◆ Enunciado: Prosigue el comentario sobre la novela y sus personajes a partir de la última cita del fragmento proporcionado.

Además, con breves toques, nos hace conocer detalles de los personajes que nos llevan a encariñarnos con ellos como su amor no desarrollado por la música o, en especial (desde mi punto de vista, dos de los momentos más brillantes de la novela), su forma de comer las magdalenas que delatan la manera pormenorizada en que un amante aprende con cariño los gestos del otro:
“…para comerse las magdalenas las parte en dos mitades y las moja en la leche; al llevárselas a la boca la leche le resbala por los dedos y vuelve a caer en el tazón…” (Pág. 62).
“recuerdo todo esto que me cuentas: las primeras veces que hablamos en la tienda de ropa, cuando lo conocí en la discoteca… y que cuando se comía las magdalenas luego se comía los restos que todavía quedaban en el papel”. (Pág. 128).

◆ Sección de datos:
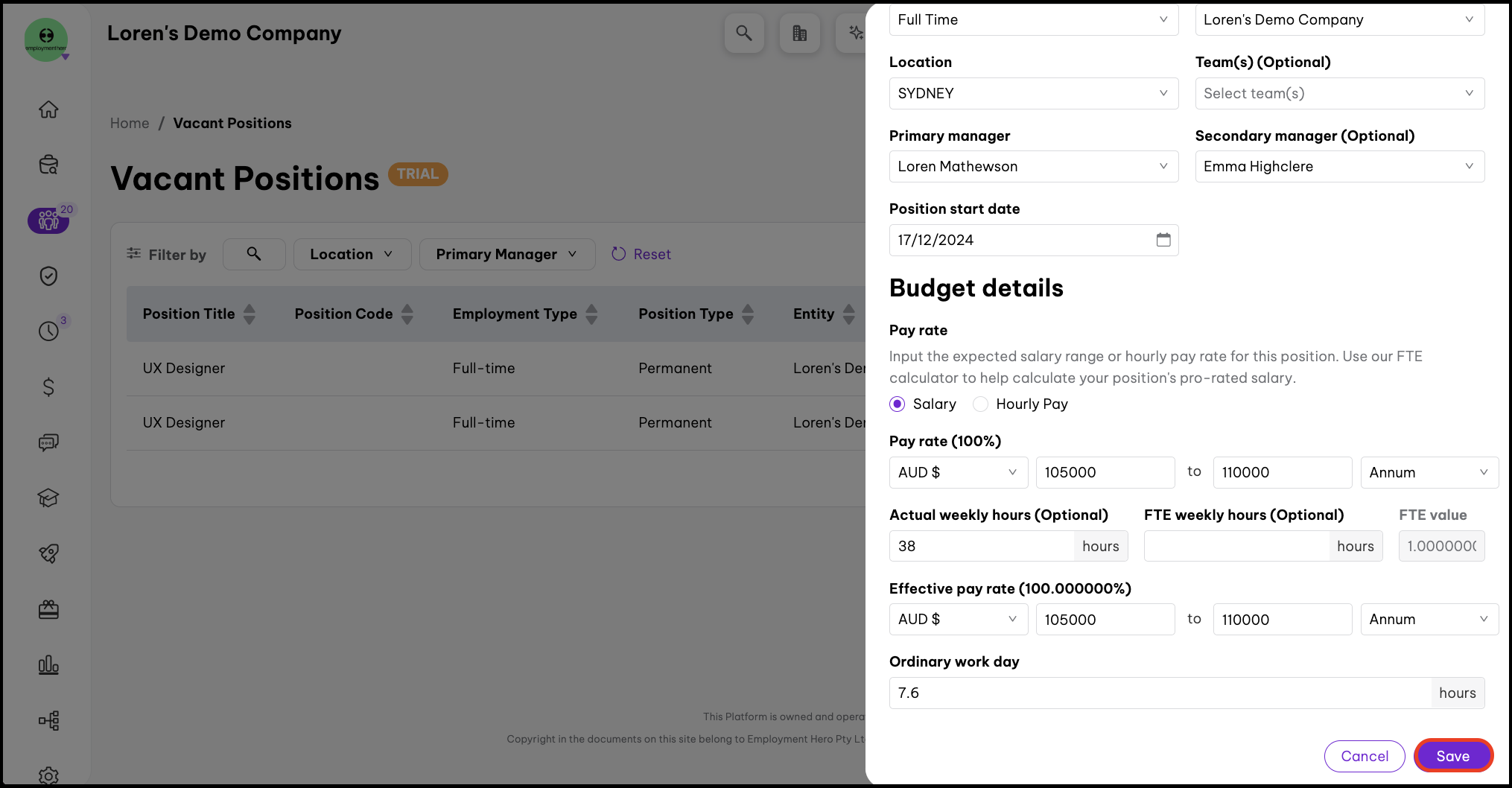Open the org chart icon in sidebar
The height and width of the screenshot is (788, 1512).
(x=48, y=720)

◆ Respuesta escrita:
Por último, añadir que hay un repaso del “ambiente” barcelonés con sus locales, sus aglomeraciones, sus músicas, sus costumbres… extrapolable al de otras grandes ciudades españolas. Asume una cierta sordidez en algunas actividades sin cargar las tintas, con una naturalidad que parece exenta de juicios morales (drogas, cuartos oscuros…). Buen análisis hecho con pocos términos. Imagen general que reconocerán muchos como bastante acertada.
En definitiva este IV premio Terencia Moix merece ser leído y disfrutado sin prejuicios, con la misma dedicación con la cual fue escrito, para que su tristeza y su mensaje duro y tierno, nos lleguen bien dentro.